Operations that currently require confirmation:

  • Deleting notebooks, sources, notes, or studio artifacts (irreversible)
  • Syncing Drive sources
  • All studio content creation
  • Slide revision

If your feature is destructive or produces billable/quota-consuming results, add the confirm parameter.

Handling API Changes

Google rolls out API changes gradually, sometimes by region, sometimes by account. If users report failures you can't reproduce:

  1. Ask for the raw request payload (f.req) from their browser
  2. Compare it against the current code's param structure
  3. If the RPC ID changed, implement a fallback pattern (try new RPC first, fall back to old)

See the add_url_source() dual-RPC fallback in core/sources.py for an example of this pattern.

Security

This is a security-conscious codebase. Keep these in mind:

  • Never commit cookies, tokens, or credentials. Not in code, tests, or examples.
  • Validate output paths. Downloads must not write to sensitive directories (.ssh, .aws, .gnupg, etc.)
  • Validate URLs. Base URLs must be HTTPS and on the Google domain allowlist.
  • File permissions. Auth files and debug output should use restrictive permissions (0o600 / 0o700)
  • No command injection. Never pass user input to shell commands unsanitized.

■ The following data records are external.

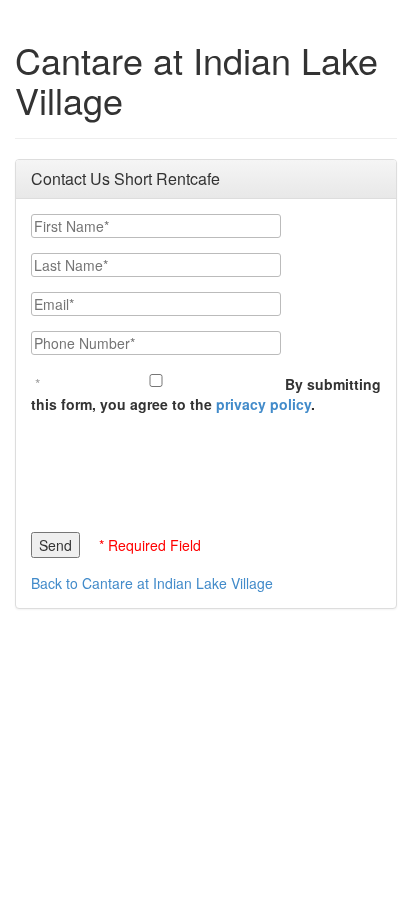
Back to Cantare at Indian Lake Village (152, 583)
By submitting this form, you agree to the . (206, 394)
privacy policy (263, 404)
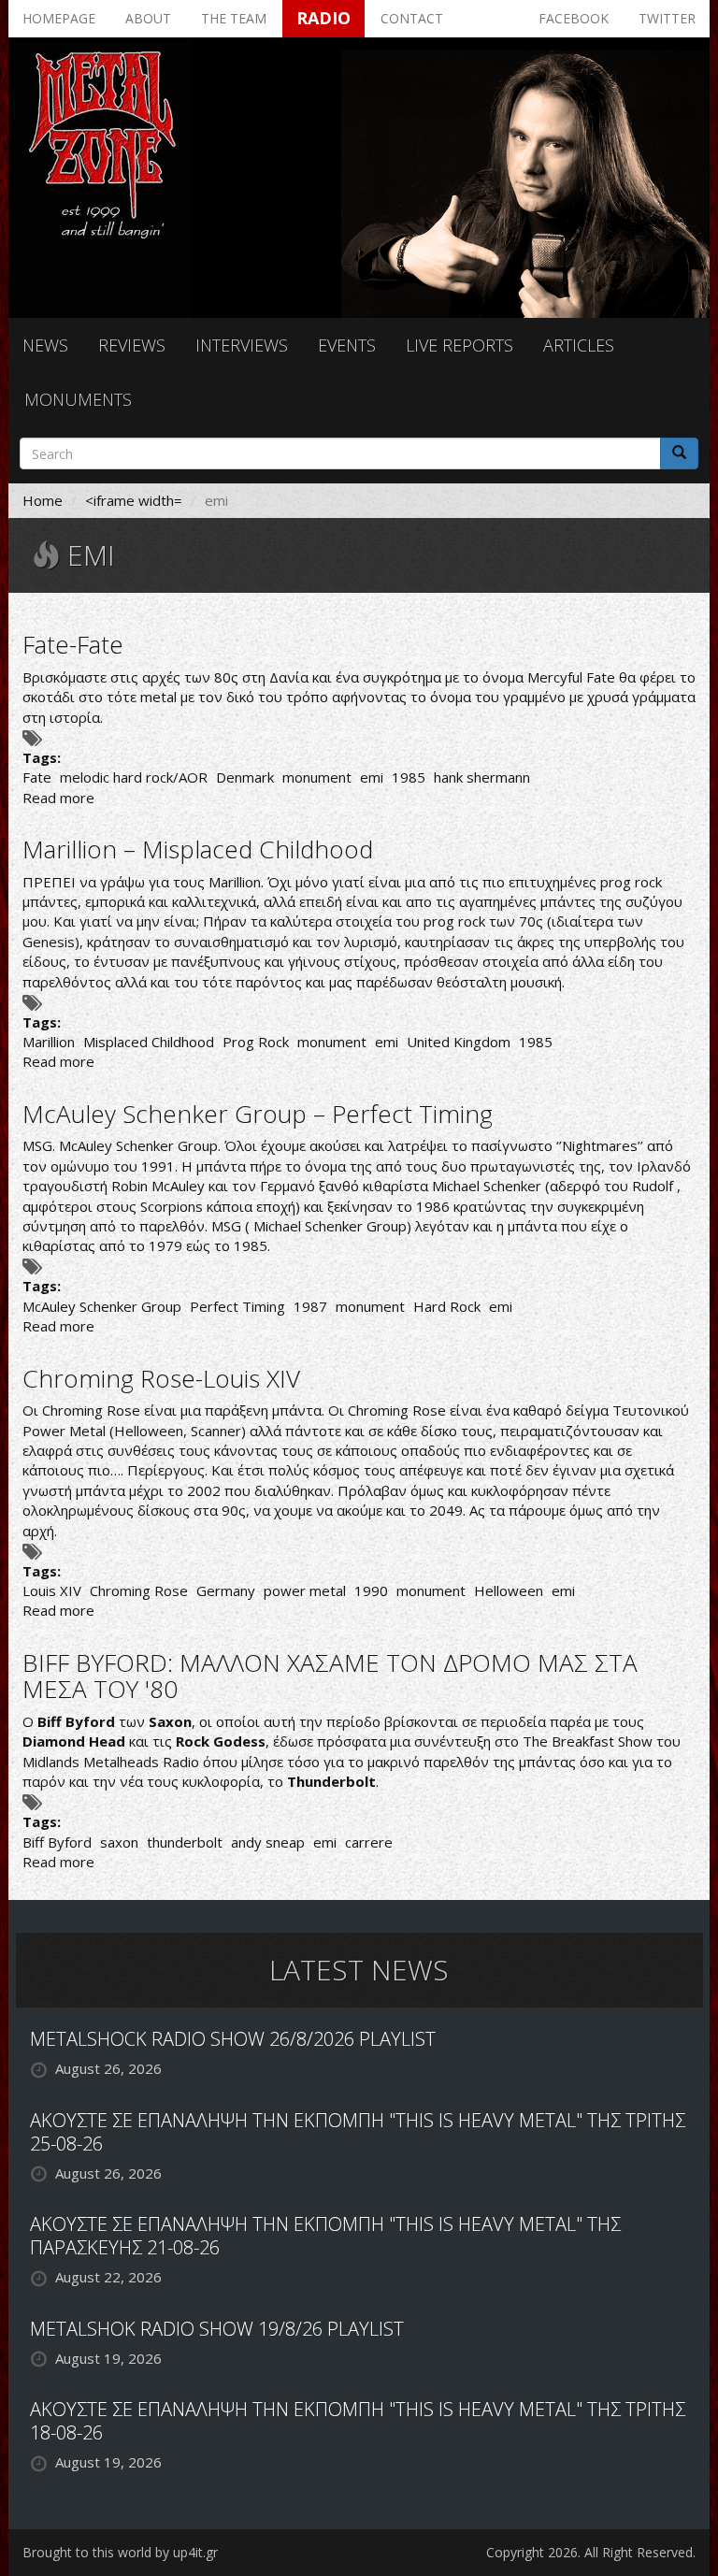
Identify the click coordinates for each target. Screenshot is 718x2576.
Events (347, 345)
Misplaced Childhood (148, 1041)
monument (317, 777)
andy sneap (268, 1842)
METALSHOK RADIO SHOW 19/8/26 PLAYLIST (217, 2328)
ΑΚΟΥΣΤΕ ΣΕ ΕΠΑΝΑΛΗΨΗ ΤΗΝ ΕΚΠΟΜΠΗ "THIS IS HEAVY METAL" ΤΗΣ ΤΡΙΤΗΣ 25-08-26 (357, 2132)
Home (42, 500)
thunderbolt (185, 1842)
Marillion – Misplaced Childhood (197, 849)
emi (371, 777)
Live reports (459, 345)
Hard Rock (447, 1306)
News (45, 345)
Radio (323, 18)
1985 (408, 777)
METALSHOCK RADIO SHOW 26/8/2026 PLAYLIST (233, 2038)
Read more (58, 797)
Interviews (241, 345)
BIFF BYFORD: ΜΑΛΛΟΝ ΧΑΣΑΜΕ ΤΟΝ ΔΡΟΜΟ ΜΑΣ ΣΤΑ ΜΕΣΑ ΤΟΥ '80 (330, 1676)
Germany (225, 1590)
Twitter (667, 18)
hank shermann (482, 777)
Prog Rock (256, 1041)
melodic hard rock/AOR (134, 777)
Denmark (245, 777)
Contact (412, 18)
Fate (36, 777)
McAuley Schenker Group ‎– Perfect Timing (257, 1113)
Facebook (573, 18)
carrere (369, 1842)
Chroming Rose (139, 1590)
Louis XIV (51, 1590)
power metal (305, 1590)
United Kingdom (458, 1041)
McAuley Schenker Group (101, 1306)
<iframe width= (133, 500)
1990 (371, 1590)
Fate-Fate (72, 644)
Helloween (508, 1590)
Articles (578, 345)
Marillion (48, 1041)
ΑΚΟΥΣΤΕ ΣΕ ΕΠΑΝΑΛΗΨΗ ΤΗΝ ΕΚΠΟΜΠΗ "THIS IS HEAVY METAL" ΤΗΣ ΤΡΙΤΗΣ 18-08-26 (357, 2420)
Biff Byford (57, 1842)
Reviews (131, 345)
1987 (310, 1306)
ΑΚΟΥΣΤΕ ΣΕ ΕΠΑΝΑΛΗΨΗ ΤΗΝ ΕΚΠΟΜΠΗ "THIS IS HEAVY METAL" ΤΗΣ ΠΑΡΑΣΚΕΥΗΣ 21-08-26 (325, 2235)
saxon (119, 1842)
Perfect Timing (237, 1306)
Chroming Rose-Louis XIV (161, 1378)
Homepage (58, 18)
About (148, 18)
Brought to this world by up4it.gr (120, 2552)
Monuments (78, 399)
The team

To report a security vulnerability, please email the maintainer directly. Don't open a public issue.

PR Guidelines

  • One feature or fix per PR. Keeps reviews manageable.
  • Include a clear description. What changed, why, and how you verified it.
  • Show live API verification. Mention that you tested against the actual NotebookLM API, not just mocks.
  • Don't bump the version. The maintainer handles versioning and releases.
  • Don't add Co-authored-by trailers. Commits are attributed to the PR author.

Dependencies

This project keeps dependencies minimal. If your change requires a new dependency, justify it in the PR description. Prefer using what's already available (httpx, typer, websocket-client) over adding new packages.

License

By contributing, you agree that your contributions will be licensed under the MIT License.